**EXERCISE BRIEF**
In your answer, transcribe all of the data exactly.

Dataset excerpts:

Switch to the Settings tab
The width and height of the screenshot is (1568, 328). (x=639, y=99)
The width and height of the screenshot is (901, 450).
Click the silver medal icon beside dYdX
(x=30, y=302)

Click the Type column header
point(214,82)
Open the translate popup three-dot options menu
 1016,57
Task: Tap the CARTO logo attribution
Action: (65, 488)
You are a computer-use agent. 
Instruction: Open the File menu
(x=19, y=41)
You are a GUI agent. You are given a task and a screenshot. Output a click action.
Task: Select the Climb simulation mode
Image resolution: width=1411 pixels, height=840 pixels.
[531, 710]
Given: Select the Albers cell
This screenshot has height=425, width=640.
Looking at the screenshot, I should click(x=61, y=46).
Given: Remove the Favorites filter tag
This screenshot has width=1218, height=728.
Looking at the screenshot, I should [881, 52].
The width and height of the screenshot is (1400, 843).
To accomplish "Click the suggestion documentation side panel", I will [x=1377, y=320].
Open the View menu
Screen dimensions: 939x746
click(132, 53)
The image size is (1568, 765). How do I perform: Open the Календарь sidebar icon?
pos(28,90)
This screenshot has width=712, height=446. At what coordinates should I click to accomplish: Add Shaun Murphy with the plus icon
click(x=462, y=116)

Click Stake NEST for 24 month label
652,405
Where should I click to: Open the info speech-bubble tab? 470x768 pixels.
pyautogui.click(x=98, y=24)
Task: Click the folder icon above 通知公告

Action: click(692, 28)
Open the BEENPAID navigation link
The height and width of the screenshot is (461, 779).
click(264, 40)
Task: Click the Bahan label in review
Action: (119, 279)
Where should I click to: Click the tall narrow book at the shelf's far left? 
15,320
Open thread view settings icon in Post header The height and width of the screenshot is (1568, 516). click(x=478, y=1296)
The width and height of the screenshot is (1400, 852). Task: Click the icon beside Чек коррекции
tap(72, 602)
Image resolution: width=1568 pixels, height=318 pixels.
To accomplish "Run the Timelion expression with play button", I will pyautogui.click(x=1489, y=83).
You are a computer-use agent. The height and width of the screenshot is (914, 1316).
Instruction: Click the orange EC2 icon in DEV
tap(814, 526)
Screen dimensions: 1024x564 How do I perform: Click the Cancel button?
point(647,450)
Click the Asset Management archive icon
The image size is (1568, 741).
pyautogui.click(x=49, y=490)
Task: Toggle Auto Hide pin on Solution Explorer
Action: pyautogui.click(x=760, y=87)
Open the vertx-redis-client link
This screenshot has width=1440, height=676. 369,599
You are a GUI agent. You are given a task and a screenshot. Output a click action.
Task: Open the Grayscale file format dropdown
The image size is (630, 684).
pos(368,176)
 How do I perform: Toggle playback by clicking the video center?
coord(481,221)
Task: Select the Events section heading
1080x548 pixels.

**RESULT OF THIS TASK**
Switch to the Settings tab
The width and height of the screenshot is (1568, 328). (x=639, y=99)
The width and height of the screenshot is (901, 450).
Click the silver medal icon beside dYdX
(x=30, y=302)

Click the Type column header
point(214,82)
Open the translate popup three-dot options menu
 1016,57
Task: Tap the CARTO logo attribution
Action: (65, 488)
You are a computer-use agent. 
Instruction: Open the File menu
(x=19, y=41)
You are a GUI agent. You are given a task and a screenshot. Output a click action.
Task: Select the Climb simulation mode
Image resolution: width=1411 pixels, height=840 pixels.
[531, 710]
Given: Select the Albers cell
This screenshot has height=425, width=640.
Looking at the screenshot, I should click(x=61, y=46).
Given: Remove the Favorites filter tag
This screenshot has width=1218, height=728.
Looking at the screenshot, I should [881, 52].
The width and height of the screenshot is (1400, 843).
To accomplish "Click the suggestion documentation side panel", I will [x=1377, y=320].
Open the View menu
Screen dimensions: 939x746
click(132, 53)
The image size is (1568, 765). How do I perform: Open the Календарь sidebar icon?
pos(28,90)
This screenshot has width=712, height=446. At what coordinates should I click to accomplish: Add Shaun Murphy with the plus icon
click(x=462, y=116)

Click Stake NEST for 24 month label
652,405
Where should I click to: Open the info speech-bubble tab? 470x768 pixels.
pyautogui.click(x=98, y=24)
Task: Click the folder icon above 通知公告

Action: click(692, 28)
Open the BEENPAID navigation link
The height and width of the screenshot is (461, 779).
click(264, 40)
Task: Click the Bahan label in review
Action: (119, 279)
Where should I click to: Click the tall narrow book at the shelf's far left? 
15,320
Open thread view settings icon in Post header The height and width of the screenshot is (1568, 516). click(x=478, y=1296)
The width and height of the screenshot is (1400, 852). Task: Click the icon beside Чек коррекции
tap(72, 602)
Image resolution: width=1568 pixels, height=318 pixels.
To accomplish "Run the Timelion expression with play button", I will pyautogui.click(x=1489, y=83).
You are a computer-use agent. The height and width of the screenshot is (914, 1316).
Instruction: Click the orange EC2 icon in DEV
tap(814, 526)
Screen dimensions: 1024x564 How do I perform: Click the Cancel button?
point(647,450)
Click the Asset Management archive icon
The image size is (1568, 741).
pyautogui.click(x=49, y=490)
Task: Toggle Auto Hide pin on Solution Explorer
Action: pyautogui.click(x=760, y=87)
Open the vertx-redis-client link
This screenshot has width=1440, height=676. 369,599
You are a GUI agent. You are given a task and a screenshot. Output a click action.
Task: Open the Grayscale file format dropdown
The image size is (630, 684).
pos(368,176)
 How do I perform: Toggle playback by clicking the video center?
coord(481,221)
Task: Select the Events section heading
1080x548 pixels.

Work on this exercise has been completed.